The experience will come in handy. On the LVMH issue, Mr Dumas, whose mother headed operations at Hermès and whose grandmother on her deathbed told him he had to protect the company just as a peasant protects his land, is known to feel as strongly as the rest of the family.
Bernard Arnault, the French billionaire who
controls LVMH, has said that he does not intend to increase his
investment. But the acquisition worried Hermès
family members so much that they rushed to protect 51 per cent of the
share capital – they hold about 70 per cent in total – in a special
vehicle that will ringfence it for at least 20 years.
At the same time as trying to guard against any
further incursion, Mr Dumas will feel the pressure to maintain – and
improve on – Hermès’s current growth
rate. Under Mr Thomas, group net profit reached €740m in 2012, up 156
per cent since 2009. “It is remarkable how successful they have been,”
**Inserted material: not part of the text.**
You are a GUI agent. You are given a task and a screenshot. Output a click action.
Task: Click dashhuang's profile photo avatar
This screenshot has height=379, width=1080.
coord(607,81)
says Luca Solca, a luxury sector analyst at Exane BNP Paribas.
But analysts say that continuing the strong growth requires expanding
production – all done in Europe at present – which raises questions
about finding and training new workers. As Mr Dumas told the Financial
Times: “Our production is still centred on craftsmanship, which requires
important training time.”It takes about two years to train a craftsman, and each one is supervised during that time by existing craftsmen, which affects capacity further.
Mr Dumas also has the difficult personal task of following in the footsteps of the charismatic Jean-Louis Dumas, his uncle and the Hermès chairman for almost three decades, who transformed the business into a global luxury brand.
Known for his wit, if also for his lack of punctuality, Mr Dumas is intensely private and never speaks publicly about his wife, a US-trained journalist, and two children.
When it comes to business, however, Mr Dumas has
offered a faint clue as to what may lie ahead: expanding non-traditional
divisions such as ready-to-wear, jewellery and home collections to
increase products on offer while maintaining exclusivity. The first test
will come today, as the brand’s womenswear show closes Paris Fashion Week – and, perhaps, heralds Hermès’s next chapter.